Derartige Drogengeschäfte sind dem BK längst bekannt. Aber wie kann es dann sein, dass Dealer weiter online ihrem Geschäft nachgehen können? „Die Überwachung solcher Plattformen passiert, soweit dies rechtlich möglich ist. Zwei große Hindernisse machen die Ermittlungen noch schwieriger als sie schon sind: die rechtliche Handhabe und begrenzte Ressourcen“, erklärt Lichtenegger.

Keine Mangelware

Laut Schätzungen finden zehn Prozent des Gesamthandels von Rauschgift virtuell statt, die Dunkelziffer jedoch soll deutlich höher sein. „Auch wenn die Grenzen durch die Lockdowns dicht waren, gab es keinen Mangel an Ware“, stellt der Experte fest. Die Preise seien in der Corona-Zeit relativ stabil geblieben.

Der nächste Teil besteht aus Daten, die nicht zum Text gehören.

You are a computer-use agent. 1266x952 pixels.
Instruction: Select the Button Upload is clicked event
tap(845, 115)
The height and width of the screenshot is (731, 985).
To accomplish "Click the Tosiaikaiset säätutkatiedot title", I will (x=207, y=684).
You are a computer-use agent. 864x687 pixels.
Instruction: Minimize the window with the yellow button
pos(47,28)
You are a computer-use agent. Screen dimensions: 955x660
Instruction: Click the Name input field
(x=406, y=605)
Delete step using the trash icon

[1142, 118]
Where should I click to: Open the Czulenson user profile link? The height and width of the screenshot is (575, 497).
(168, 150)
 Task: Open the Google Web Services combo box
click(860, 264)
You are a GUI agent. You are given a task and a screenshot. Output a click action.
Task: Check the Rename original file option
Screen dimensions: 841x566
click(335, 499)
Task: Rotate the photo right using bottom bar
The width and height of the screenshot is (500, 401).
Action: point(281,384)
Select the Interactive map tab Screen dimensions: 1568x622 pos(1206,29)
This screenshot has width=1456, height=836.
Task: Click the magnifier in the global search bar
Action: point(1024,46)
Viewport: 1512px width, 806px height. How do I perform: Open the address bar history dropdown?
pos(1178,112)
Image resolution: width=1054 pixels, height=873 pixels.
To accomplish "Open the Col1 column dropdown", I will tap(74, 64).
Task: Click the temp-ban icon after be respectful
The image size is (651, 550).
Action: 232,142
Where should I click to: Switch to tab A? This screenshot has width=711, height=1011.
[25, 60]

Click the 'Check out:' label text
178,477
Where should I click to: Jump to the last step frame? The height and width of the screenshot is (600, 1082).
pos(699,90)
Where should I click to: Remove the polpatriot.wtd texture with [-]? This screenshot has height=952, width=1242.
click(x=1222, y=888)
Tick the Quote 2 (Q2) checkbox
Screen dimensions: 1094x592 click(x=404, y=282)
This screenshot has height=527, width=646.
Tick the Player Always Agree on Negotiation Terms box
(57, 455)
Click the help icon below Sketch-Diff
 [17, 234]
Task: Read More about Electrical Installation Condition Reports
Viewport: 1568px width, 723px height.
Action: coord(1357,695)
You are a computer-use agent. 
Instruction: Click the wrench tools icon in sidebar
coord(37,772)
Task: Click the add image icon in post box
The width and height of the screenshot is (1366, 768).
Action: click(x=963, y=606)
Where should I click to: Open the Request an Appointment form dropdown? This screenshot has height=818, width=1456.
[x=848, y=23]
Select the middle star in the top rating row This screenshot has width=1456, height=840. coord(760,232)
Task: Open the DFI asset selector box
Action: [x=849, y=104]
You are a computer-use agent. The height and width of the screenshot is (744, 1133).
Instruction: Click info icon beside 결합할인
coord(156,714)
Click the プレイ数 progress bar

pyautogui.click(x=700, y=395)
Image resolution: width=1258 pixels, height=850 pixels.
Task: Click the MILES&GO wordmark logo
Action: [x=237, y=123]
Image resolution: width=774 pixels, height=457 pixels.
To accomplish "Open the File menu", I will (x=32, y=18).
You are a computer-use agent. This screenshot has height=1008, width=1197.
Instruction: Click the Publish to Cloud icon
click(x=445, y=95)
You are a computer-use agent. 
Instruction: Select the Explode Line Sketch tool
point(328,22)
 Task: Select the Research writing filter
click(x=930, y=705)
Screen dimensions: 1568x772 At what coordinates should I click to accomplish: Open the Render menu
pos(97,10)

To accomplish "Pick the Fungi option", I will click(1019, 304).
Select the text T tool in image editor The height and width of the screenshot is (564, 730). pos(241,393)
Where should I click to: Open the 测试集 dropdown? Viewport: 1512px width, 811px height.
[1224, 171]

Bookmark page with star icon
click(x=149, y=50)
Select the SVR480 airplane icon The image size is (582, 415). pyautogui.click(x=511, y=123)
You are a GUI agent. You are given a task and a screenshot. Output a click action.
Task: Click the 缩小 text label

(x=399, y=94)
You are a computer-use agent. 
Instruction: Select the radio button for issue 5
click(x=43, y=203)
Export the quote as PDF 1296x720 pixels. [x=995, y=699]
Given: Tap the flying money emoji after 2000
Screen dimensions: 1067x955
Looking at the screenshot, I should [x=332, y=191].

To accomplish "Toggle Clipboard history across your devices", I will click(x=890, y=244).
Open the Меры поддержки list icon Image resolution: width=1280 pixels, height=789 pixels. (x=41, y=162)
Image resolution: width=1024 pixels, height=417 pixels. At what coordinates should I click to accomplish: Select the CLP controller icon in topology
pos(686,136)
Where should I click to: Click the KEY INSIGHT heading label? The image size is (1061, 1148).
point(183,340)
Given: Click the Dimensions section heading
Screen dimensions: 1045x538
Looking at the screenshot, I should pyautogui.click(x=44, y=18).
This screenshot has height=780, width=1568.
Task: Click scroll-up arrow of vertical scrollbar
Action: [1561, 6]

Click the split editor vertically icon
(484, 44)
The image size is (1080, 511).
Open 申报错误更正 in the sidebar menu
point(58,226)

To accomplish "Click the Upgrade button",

Im Gegensatz zum Straßenverkauf, wo Cannabis als die Droge Nummer eins galt, dominieren im Online-Handel synthetische Drogen wie Amphetamine, die zu 80 Prozent vom niederländischen Markt kommen.

Doch zurück zum Online-Drogenmarkt: In einem Telegram-Kanal mit Hanfblatt als Profilbild verlangt ein Dealer beispielsweise bis zu 3.200 Euro für 50 Gramm Kokain. Die Dealer, die sich selbst meist Namen mit Bezug zu Drogen gegeben haben, bieten eine Lieferung spätestens eine Stunde nach der Zahlung an.

„Pfadfinderkekse“

Im Angebot stehen Kokain und Cannabis, aber auch das Pferdebetäubungsmittel Ketamin sowie Amphetamine und halluzinogene Pilze. Der Renner sind derzeit Cannabis-Sorten wie die „Weiße Witwe“, „Zitronendiesel“ oder „Pfadfinderkekse“.

Telegram ist dabei eine Alternative zum Darknet, einem schwer zugänglichen Teil des Internets, wo kriminelle Banden organisiert Drogen und Waffen verkaufen. Wobei in diesen dunklen Sphären noch immer die Mehrheit der Online-Drogengeschäfte abläuft.

Egal ob Telegram oder Darknet, die Zusteller schicken die Ware oft per Post. Laut dem Bundeskriminalamt wurden seit 2016 insgesamt 17.600 Drogen-Postsendungen mit knapp 900 Kilo Rauschgift beschlagnahmt, davon 60 Kilogramm im Corona-Jahr 2020.